The NYT should focus more on investigative reporting and analysis, and Twitter should stick to being about getting information out there as fast as people can type. To each it's own, right?

EDIT: To those who downvote, I'm curious as to why you did; this makes a lot of sense to me, and I'd like to hear contrasting opinions.

EDIT2: I think I must not have been clear at all: I agree with the OP. Completely. I'm just saying that no, the NYT doesn't care about getting out information as soon as possible. BNO does, that's why they're slightly better than the NYT at it. Twitter delivers a little bit of news in small bites – for some, that isn't sufficient (and it isn't for me either, though Twitter is a nice heads-up for when I'm not watching the news). But bites of news can be transmitted in 140 characters, or at the very least they can contain links to news (such as, again, BNO's links.) I don't see the controversy here, but I suppose that must be the Twitter kool-aid.

4 comments

A minute later, at 2:54 p.m., the news was in the Breaking News Twitter feed. Two minutes later, at 2:56 p.m., the New York Times had the news in its Twitter feed, and word of the result buzzed into my phone via the Breaking News app. Three minutes after that, at exactly 2:59 p.m., the NYTimes.com news alert showed up in my email inbox

All of this happened in a span of time shorter than the interval at which most email clients check for new mail. I think the case against NYT here is overstated. And this news was about the outcome of a sporting event which is exactly one bit of information which becomes available at a predictable time. Basically it comes down to who can hit the button faster. When real news happens (a natural disaster, an assassination) it will take at least those few minutes to figure out WTF happened and write it up.

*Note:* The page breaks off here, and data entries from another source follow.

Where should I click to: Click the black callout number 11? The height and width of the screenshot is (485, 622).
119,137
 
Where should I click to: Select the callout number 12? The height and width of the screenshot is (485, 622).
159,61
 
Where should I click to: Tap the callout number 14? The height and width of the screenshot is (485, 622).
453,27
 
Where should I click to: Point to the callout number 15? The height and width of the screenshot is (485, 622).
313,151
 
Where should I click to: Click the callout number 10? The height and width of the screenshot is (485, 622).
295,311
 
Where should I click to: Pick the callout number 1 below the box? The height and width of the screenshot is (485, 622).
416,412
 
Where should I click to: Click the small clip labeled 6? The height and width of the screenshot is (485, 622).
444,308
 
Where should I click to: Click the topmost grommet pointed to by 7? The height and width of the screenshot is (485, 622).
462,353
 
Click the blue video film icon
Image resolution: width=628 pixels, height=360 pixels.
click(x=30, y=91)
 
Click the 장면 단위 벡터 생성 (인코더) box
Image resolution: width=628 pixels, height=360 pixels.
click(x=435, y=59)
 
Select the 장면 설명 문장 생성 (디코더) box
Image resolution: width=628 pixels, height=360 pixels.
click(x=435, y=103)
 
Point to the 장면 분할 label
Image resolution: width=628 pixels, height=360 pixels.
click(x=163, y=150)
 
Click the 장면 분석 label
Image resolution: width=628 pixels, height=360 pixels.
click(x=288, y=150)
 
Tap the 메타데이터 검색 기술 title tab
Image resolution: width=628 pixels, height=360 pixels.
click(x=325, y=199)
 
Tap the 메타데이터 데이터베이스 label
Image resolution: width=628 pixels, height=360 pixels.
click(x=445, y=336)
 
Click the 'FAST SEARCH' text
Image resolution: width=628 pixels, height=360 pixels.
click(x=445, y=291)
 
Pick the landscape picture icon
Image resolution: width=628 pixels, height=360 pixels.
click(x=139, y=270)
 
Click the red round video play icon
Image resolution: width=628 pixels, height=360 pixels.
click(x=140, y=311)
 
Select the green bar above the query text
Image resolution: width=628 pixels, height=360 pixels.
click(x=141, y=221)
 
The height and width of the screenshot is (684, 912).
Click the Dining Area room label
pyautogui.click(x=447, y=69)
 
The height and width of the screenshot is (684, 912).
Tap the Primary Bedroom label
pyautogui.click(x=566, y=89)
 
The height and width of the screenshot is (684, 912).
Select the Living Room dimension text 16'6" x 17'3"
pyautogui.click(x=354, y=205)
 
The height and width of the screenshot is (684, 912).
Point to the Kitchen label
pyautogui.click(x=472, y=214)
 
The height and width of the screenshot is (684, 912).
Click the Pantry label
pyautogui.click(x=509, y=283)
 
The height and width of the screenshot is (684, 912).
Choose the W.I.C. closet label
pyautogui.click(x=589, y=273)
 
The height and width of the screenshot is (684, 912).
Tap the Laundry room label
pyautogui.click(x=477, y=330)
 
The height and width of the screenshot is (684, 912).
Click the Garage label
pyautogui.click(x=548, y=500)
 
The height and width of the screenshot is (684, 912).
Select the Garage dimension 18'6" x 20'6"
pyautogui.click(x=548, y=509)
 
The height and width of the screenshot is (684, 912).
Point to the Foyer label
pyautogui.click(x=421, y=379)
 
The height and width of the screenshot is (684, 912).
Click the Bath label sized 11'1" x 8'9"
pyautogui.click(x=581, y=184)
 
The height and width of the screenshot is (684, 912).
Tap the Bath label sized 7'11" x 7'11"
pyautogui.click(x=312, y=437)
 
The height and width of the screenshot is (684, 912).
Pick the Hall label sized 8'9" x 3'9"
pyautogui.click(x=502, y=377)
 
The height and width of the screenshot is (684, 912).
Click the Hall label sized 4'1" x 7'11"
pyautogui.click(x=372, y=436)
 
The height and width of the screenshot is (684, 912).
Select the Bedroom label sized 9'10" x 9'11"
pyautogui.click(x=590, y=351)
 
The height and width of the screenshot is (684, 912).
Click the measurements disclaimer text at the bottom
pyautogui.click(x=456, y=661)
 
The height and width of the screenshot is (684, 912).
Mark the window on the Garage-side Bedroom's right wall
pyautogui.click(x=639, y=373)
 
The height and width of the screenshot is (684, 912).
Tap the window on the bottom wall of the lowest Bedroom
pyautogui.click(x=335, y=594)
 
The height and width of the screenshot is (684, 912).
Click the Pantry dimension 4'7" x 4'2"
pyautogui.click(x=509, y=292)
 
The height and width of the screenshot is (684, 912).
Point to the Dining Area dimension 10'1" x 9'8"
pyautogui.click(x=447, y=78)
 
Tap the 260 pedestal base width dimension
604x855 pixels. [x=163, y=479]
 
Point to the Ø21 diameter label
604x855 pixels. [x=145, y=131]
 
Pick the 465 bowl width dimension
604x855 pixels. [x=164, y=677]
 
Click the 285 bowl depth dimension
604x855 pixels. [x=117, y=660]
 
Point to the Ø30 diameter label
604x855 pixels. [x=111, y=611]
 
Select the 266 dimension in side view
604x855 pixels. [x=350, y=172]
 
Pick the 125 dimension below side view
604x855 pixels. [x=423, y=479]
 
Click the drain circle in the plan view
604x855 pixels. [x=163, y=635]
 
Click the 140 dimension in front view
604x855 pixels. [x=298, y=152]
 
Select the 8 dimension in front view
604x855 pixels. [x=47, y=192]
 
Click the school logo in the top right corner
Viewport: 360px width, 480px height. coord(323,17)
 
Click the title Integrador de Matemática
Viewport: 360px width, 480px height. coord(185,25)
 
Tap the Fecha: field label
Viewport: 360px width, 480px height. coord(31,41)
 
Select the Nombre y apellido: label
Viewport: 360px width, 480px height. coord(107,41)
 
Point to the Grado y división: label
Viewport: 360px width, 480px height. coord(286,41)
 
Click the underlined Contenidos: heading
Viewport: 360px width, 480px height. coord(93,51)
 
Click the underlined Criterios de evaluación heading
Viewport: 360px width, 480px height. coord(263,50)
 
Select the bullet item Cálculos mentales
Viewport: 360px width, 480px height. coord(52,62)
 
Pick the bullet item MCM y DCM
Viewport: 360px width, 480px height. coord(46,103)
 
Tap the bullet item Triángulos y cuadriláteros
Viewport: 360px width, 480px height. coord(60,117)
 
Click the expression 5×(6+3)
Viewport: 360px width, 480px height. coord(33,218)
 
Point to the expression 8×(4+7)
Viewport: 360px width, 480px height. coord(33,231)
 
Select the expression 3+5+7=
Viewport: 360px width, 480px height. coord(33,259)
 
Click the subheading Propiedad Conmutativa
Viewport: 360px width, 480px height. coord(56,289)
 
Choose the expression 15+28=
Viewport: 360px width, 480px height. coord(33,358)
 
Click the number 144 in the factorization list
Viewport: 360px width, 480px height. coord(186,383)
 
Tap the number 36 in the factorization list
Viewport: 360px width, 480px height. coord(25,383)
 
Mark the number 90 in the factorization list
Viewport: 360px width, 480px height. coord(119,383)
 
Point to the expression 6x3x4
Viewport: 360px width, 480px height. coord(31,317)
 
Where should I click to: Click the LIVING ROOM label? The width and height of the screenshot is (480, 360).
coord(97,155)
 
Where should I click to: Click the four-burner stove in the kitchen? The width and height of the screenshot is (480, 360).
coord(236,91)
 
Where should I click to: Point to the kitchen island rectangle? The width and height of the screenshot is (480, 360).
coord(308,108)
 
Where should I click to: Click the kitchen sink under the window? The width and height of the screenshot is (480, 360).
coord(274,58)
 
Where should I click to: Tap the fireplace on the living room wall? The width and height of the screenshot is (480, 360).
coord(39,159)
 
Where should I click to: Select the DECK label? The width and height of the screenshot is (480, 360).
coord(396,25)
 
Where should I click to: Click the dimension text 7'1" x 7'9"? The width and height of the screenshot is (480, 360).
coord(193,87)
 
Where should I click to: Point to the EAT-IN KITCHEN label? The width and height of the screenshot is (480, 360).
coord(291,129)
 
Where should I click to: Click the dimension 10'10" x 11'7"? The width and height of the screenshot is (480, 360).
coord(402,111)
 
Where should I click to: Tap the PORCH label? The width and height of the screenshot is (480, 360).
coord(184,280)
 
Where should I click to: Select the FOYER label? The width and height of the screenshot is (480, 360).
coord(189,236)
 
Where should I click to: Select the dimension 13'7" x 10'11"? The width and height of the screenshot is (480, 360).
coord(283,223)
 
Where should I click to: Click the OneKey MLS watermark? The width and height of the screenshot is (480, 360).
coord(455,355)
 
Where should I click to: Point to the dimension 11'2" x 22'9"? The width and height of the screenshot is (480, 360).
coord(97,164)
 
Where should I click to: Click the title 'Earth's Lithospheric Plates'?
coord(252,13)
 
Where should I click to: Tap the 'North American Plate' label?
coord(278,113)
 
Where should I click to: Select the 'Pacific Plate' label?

I didn't down vote you (I actually up voted you because I felt bad) but I could guess as to why others would.

A tweet is not news. So to say "the NYT is no longer the formost producer of breaking news" comes across kind of obnoxious to those not drinking the Twitter kool-aid. I mean, I've been able to get sports scores texted to my phone for at least a decade now but I don't recall anyone saying "text messaging had replaced news organizations as the foremost producer of breaking news"

Beyond that, and this is one of my own personal pet peeves, Twitter doesn't "report news" well. Sure a sports score is easy but on everything else it doesn't really shine.

See here: http://tomstechblog.com/post/2008/05/Twitter-News-Short2c-In...

And here: http://tomstechblog.com/post/Twitter-and-the-Earthquake.aspx

And here: http://tomstechblog.com/post/Twitter-Again-Really!!.aspx

(I have MUCH more but decided to stop at 3)

Well, there is only so much context you can give in 140 characters regarding the national importance (to Canada) that the game had and the significance of winning the gold in their national sport.